Triage

Triage
August 20, 2012
David R. Kotok

Triage is a medical term. It means the sorting of patients according to the urgency of their need for care (http://www.merriam-webster.com/medical/triage).

On August 31, 2012, Fed chairman Ben Bernanke will have the opportunity to deliver an updated triage report during his morning speech in Jackson Hole. He can be ambiguous, which would counter the purpose of triage. He can also be direct and focus on the condition of the US economy and the Fed’s response.

Bernanke’s triage assessment may take one of three forms.

Case 1. The patient is recovering and doing better all the time; no change in prescription; continue scheduled office visits. Bernanke would argue the positive case. The economy is heading for a slow but continuing and accelerating recovery. He can point to some supportive housing data. He can point to small yet positive, sequentially improving numbers in the monthly employment report. He can point to the success of Fed policy in averting a worse outcome than we have had. This is the counterfactual argument. He will say that both low interest rates and increased liquidity stemmed deterioration and arrested a decline that was underway since the beginning of the 2007 financial crisis.

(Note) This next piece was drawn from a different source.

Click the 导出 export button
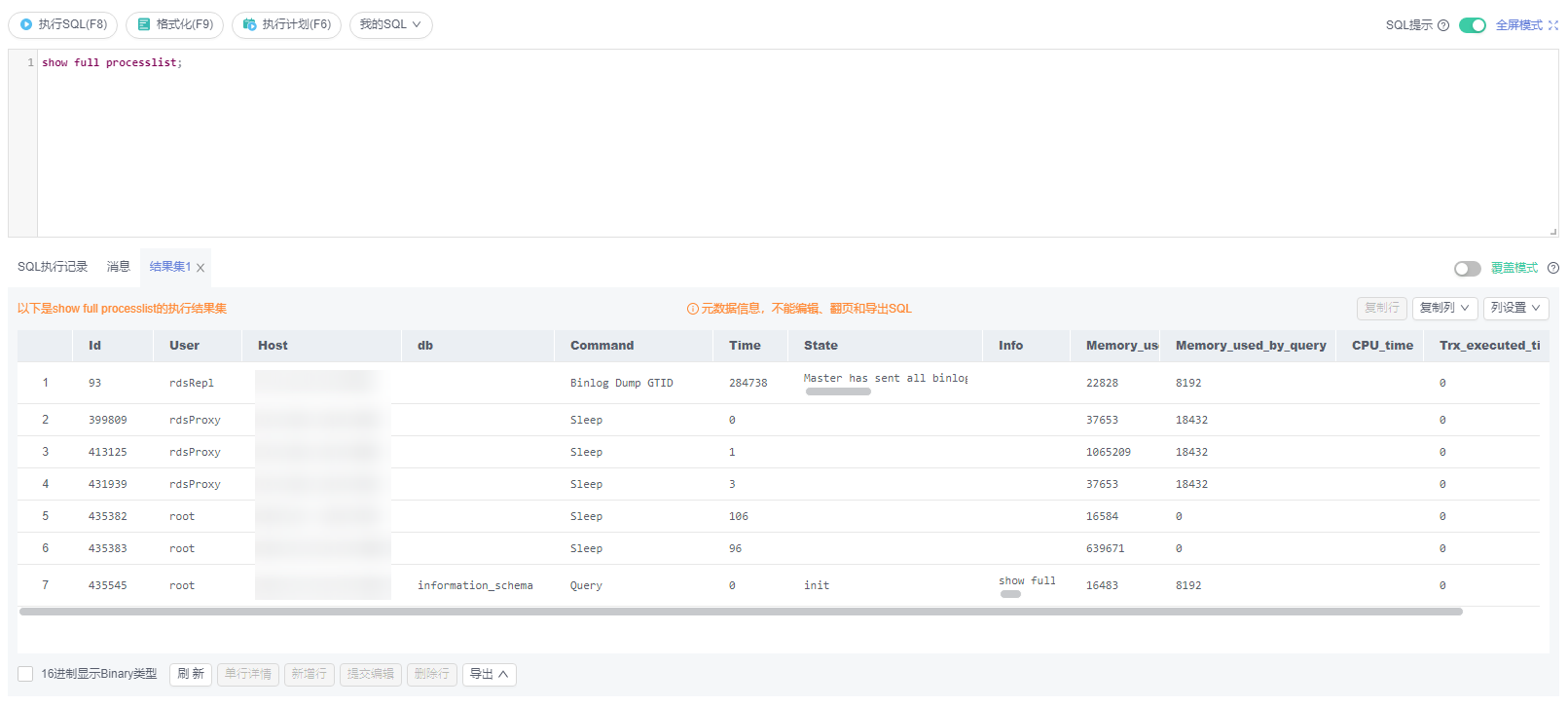1568x707 pixels. point(489,674)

This triage would result in no change in Fed policy. It would affirm a continuation and completion of the presently scheduled “Operation Twist.” The Fed would continue to “wait and see,” with a commitment to maintain low interest rates through the end of 2014.

Case 2. The patient seems stable but risks are still high; hence, continue to administer the presently prescribed medicine and remain vigilant. Be prepared for emergent action. A halter monitor and vital-signs monitoring are required. Bernanke would suggest that there is no robust recovery. He would be affirming slow and steady, one to two percent growth, low inflation, and a high-risk profile for the economy. Housing will bottom, but will not get a lot better rapidly. There are many high-risk elements present around the world. The Fed is on hold and exercising plenty of vigilance; however, there is still the option to do a lot more.

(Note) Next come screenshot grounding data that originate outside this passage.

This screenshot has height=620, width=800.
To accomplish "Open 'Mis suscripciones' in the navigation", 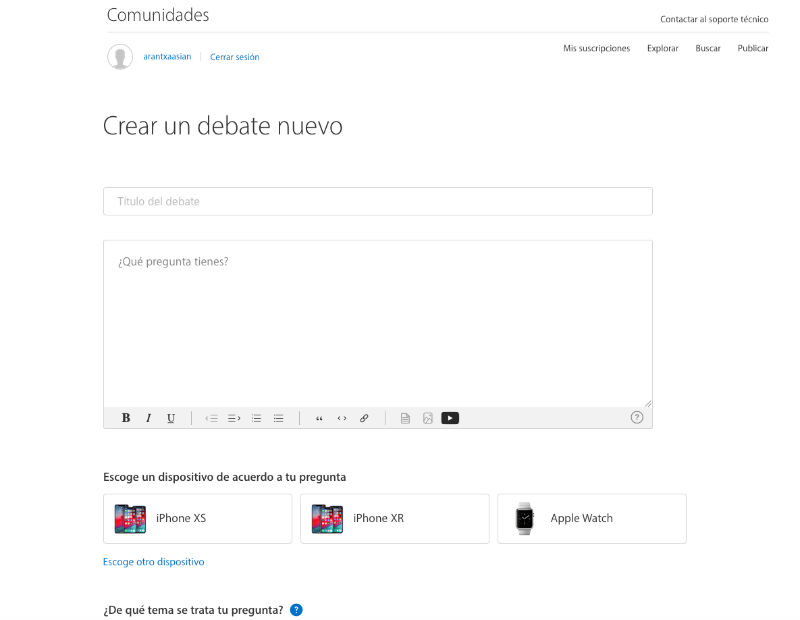I will [x=596, y=48].
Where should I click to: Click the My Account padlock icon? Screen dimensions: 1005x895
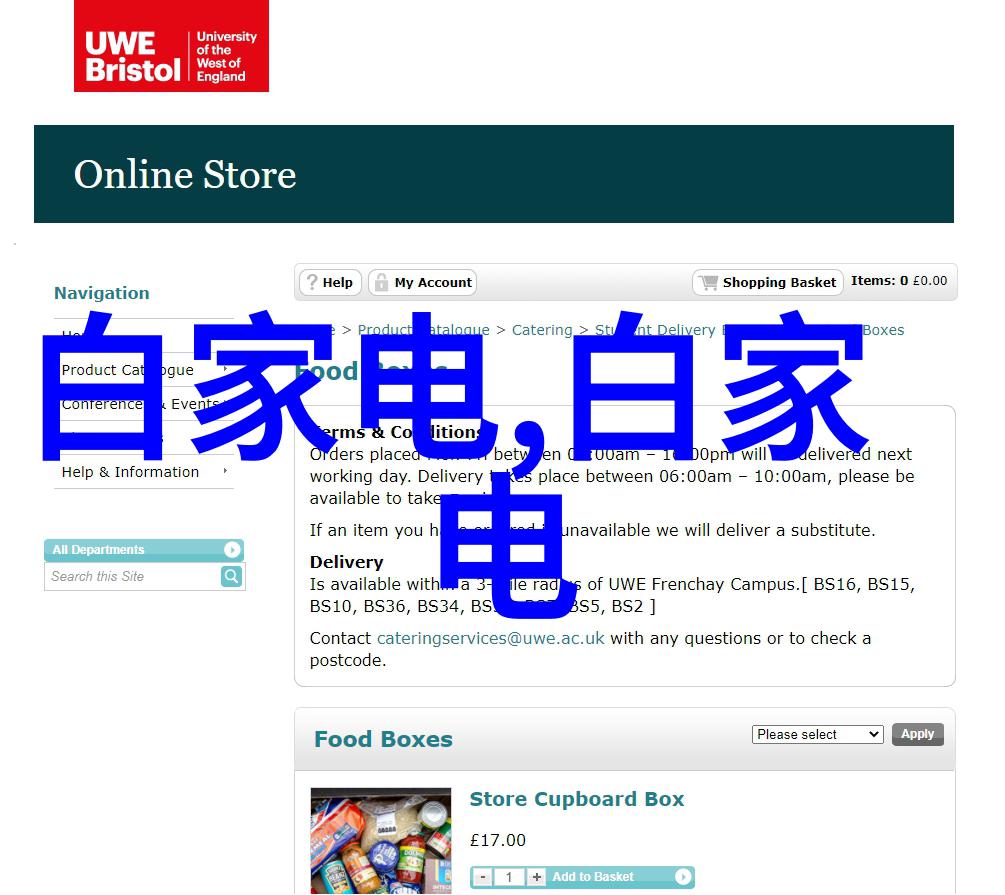[381, 283]
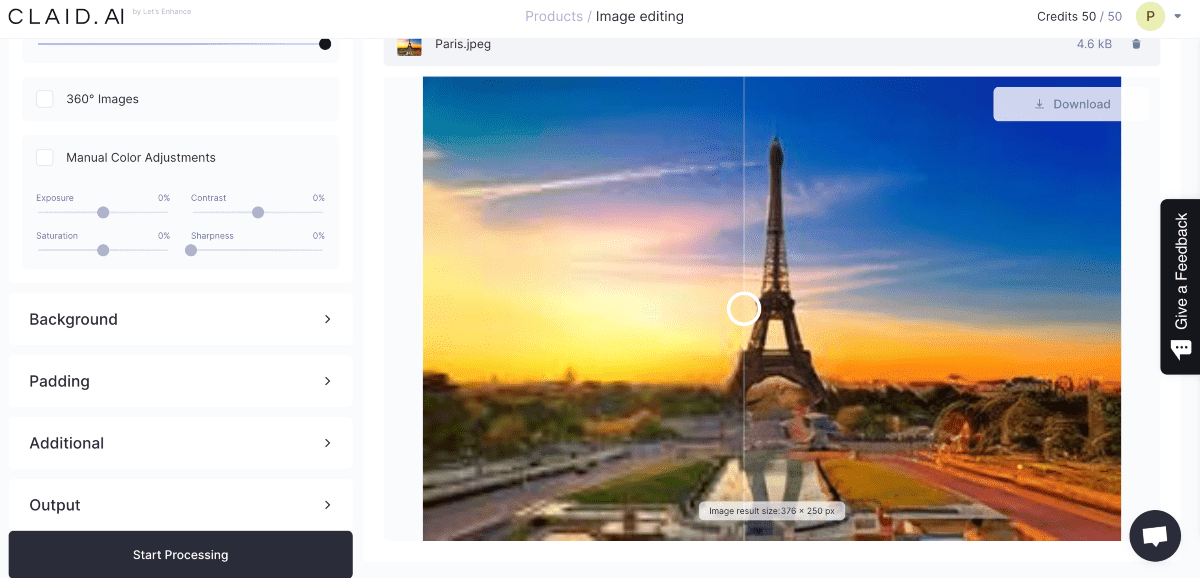
Task: Go to Products in the breadcrumb
Action: [553, 16]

What will the more be? Bernanke is likely to be vague as he was in his Congressional testimony. He will be vague because he does not have any reason to lay out very specific programs other than the ones that are known. This economic outlook of near two percent growth awaits the outcome of the elections. It contemplates the fiscal cliff debate. It prepares for the new regime or administration and for the new balance in the Congress. In these circumstances, the Fed’s best position is to do nothing but watch and wait. Bernanke is most likely to offer Case 2 as his triage assessment.

Case 3. The patient is still too sick. Additional meds and highly technical procedures are needed. Commence them ASAP. Bernanke will say that due to the very high risks, the Fed must adopt this stance. Europe is unresolved. Geopolitical risk around the world is high. An oil/energy price shock and food price shock are simultaneously underway. The Fed cannot do anything about them, because the shocks are exogenous. The Fed cannot grow corn and cannot drill for oil. Bernanke has to explain why monetary policy is not the tool to use to address exogenous shocks. He can describe the shocks. He can translate the mechanism by which they flow through the economy and show up temporarily in the price indices. He can talk about the price indices about which the Fed is most concerned. He can point to a different calculus of price indices to support the notion that the Fed should remain on hold and watch and wait. Bernanke has done that in the past when he referred to special calculations in the price indices. Bernanke has defined inflation targets that the Fed uses to determine whether inflation is an issue that requires the Fed to take action.

Will Bernanke triage? Of course, we do not know. No one knows. Can he cover all three scenarios we have laid out? Of course he can. Can he lay out the massive amount of conflicting information and address the enhanced risk that exists in the present environment? Yes, he can.

The world waits for the chairman. The emergency room waits for the triage assessment.